__EXERCISE TASK__. Please arrange the records as a numbered list, from the start of the records through the line that contains "click(x=281, y=30)", with both ends included. Skip any blank lines and leave the pictures out of your answer.

__DATA IN THIS EXERCISE__.
———

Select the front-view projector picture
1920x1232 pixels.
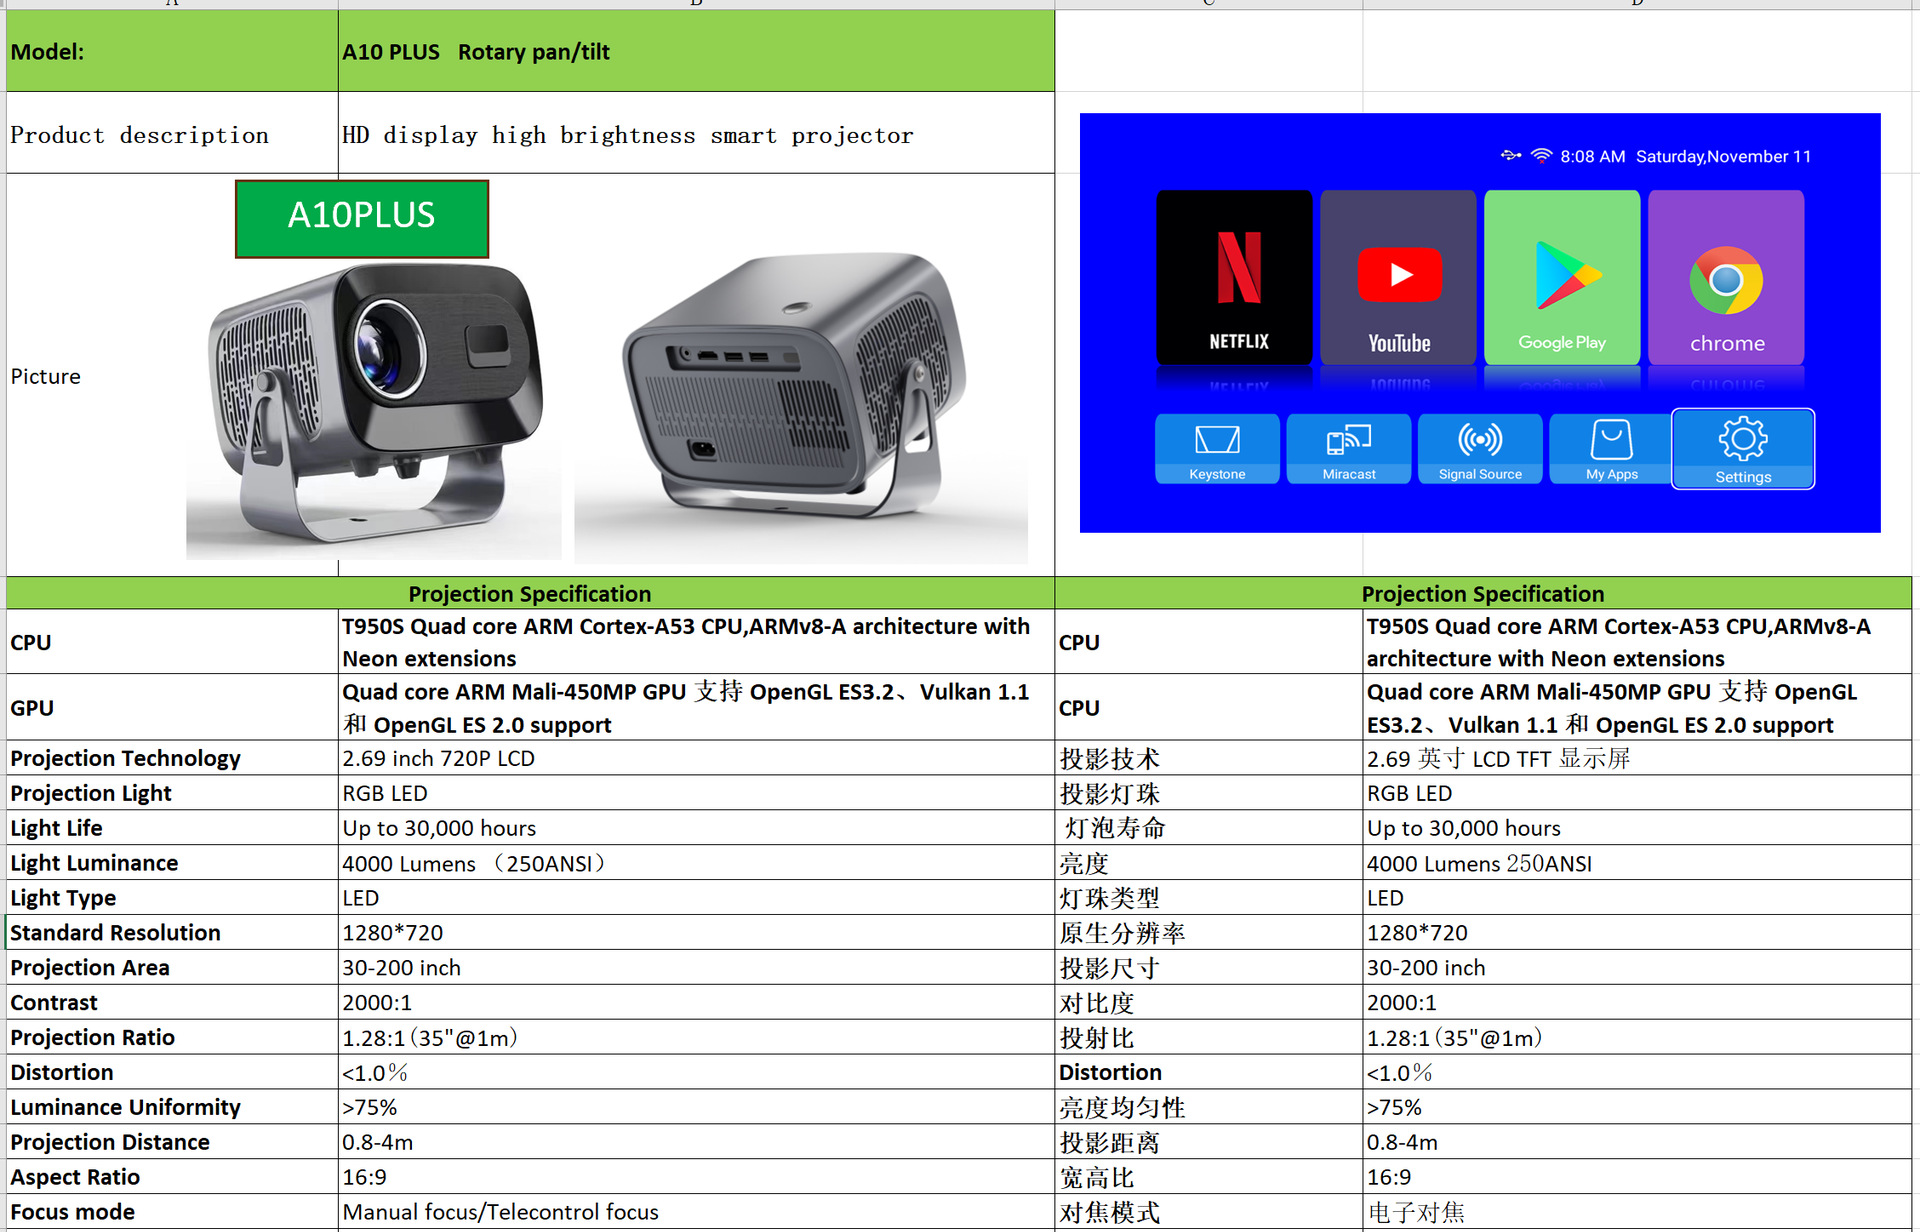coord(374,410)
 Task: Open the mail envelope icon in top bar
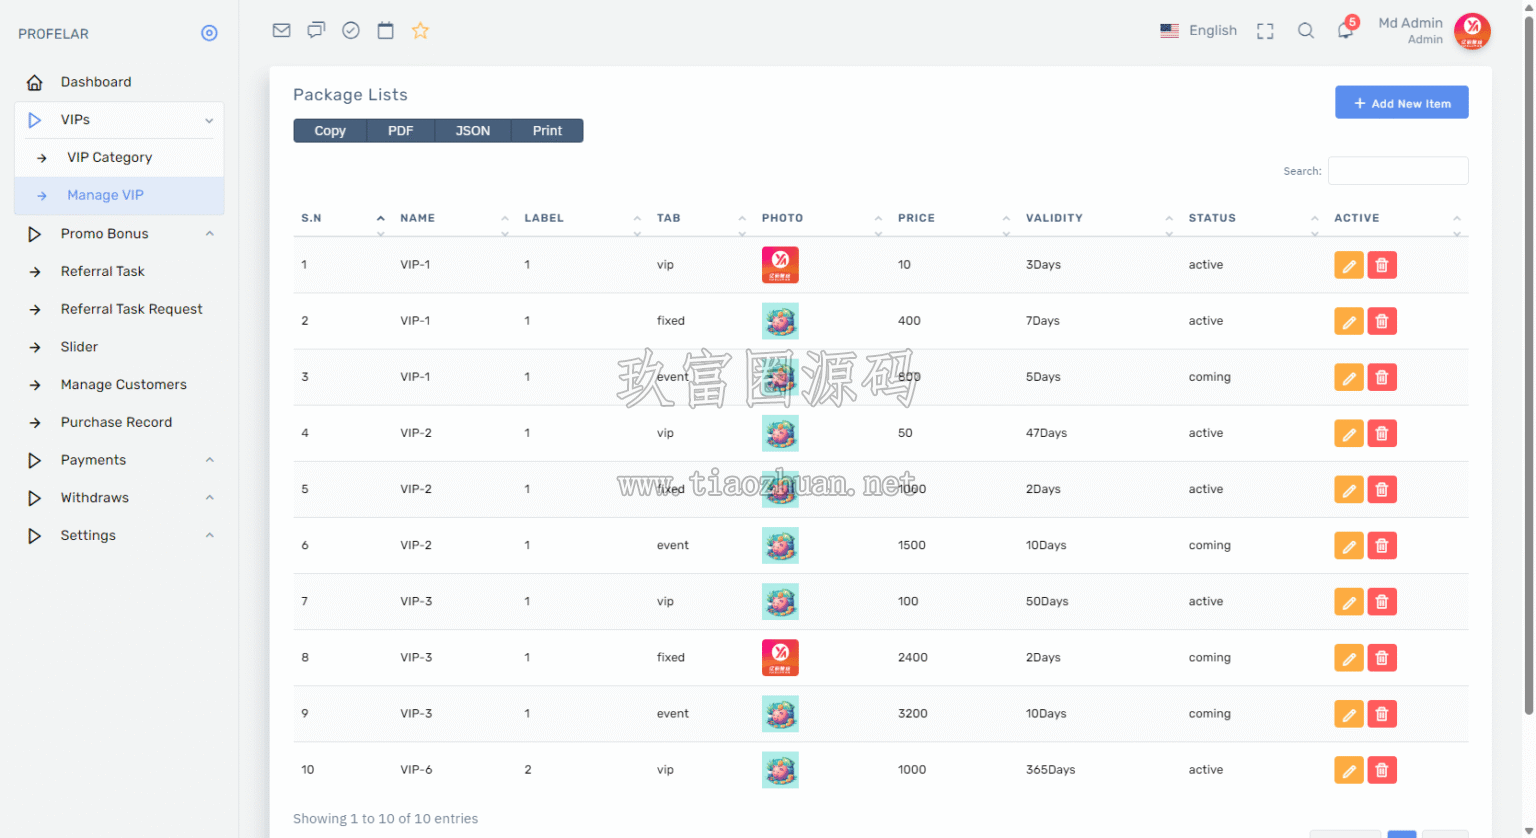click(x=281, y=30)
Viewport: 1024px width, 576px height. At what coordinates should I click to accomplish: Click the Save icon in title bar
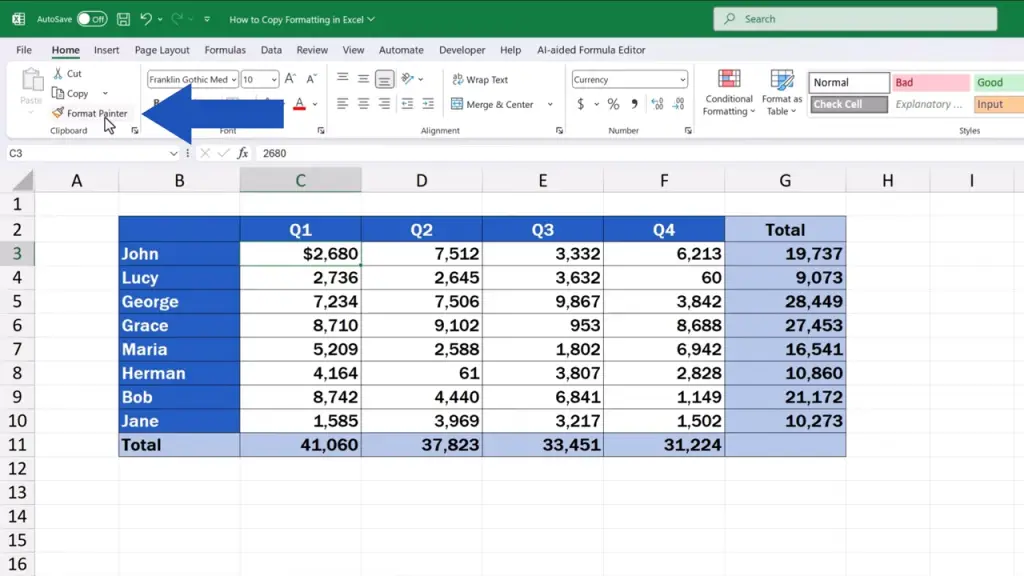[x=123, y=19]

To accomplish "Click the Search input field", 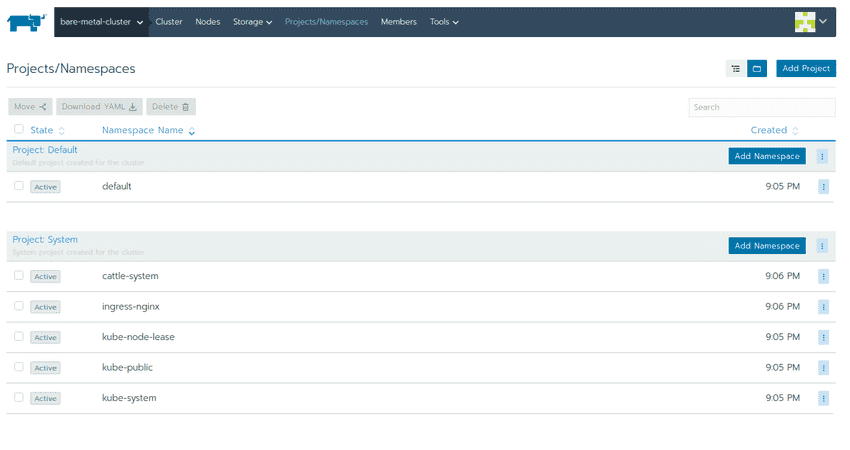I will [761, 107].
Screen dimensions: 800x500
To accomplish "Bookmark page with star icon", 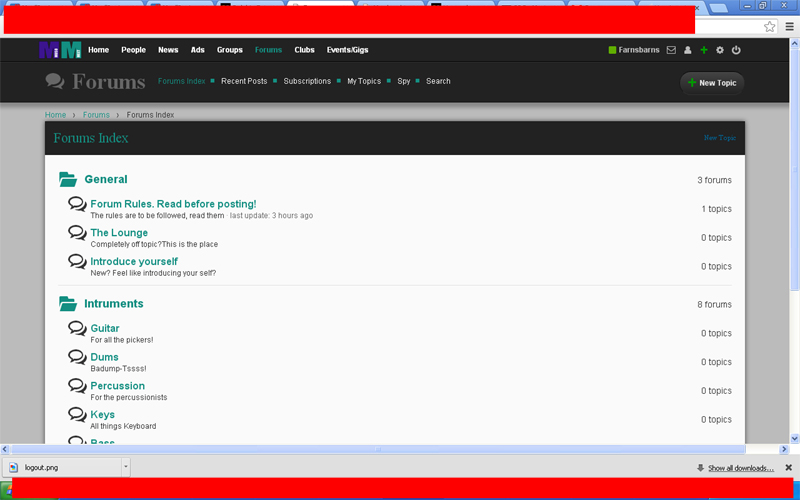I will (x=769, y=27).
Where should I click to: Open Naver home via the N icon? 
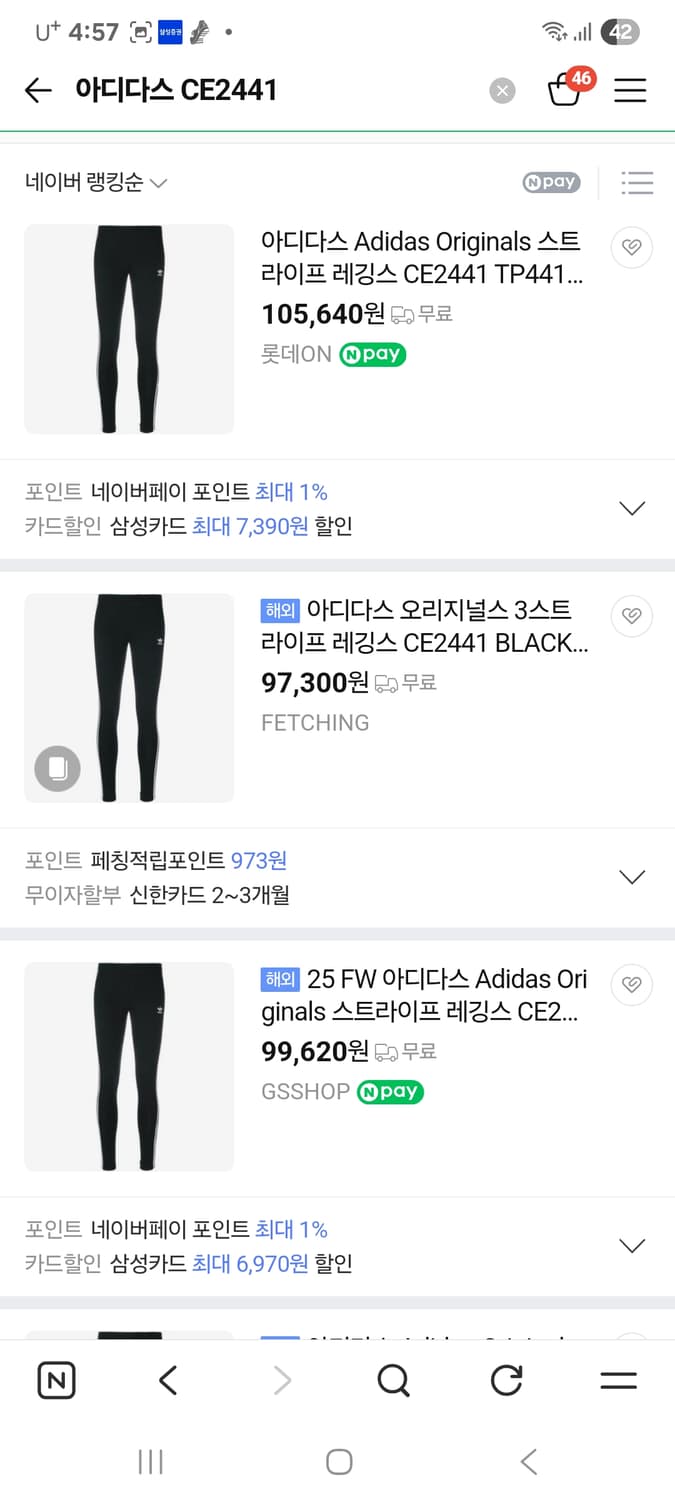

———

__EXERCISE SOLUTION__.
1. Select the front-view projector picture
2. 1920x1232 pixels.
3. coord(374,410)
4.  Task: Open the mail envelope icon in top bar
5. click(x=281, y=30)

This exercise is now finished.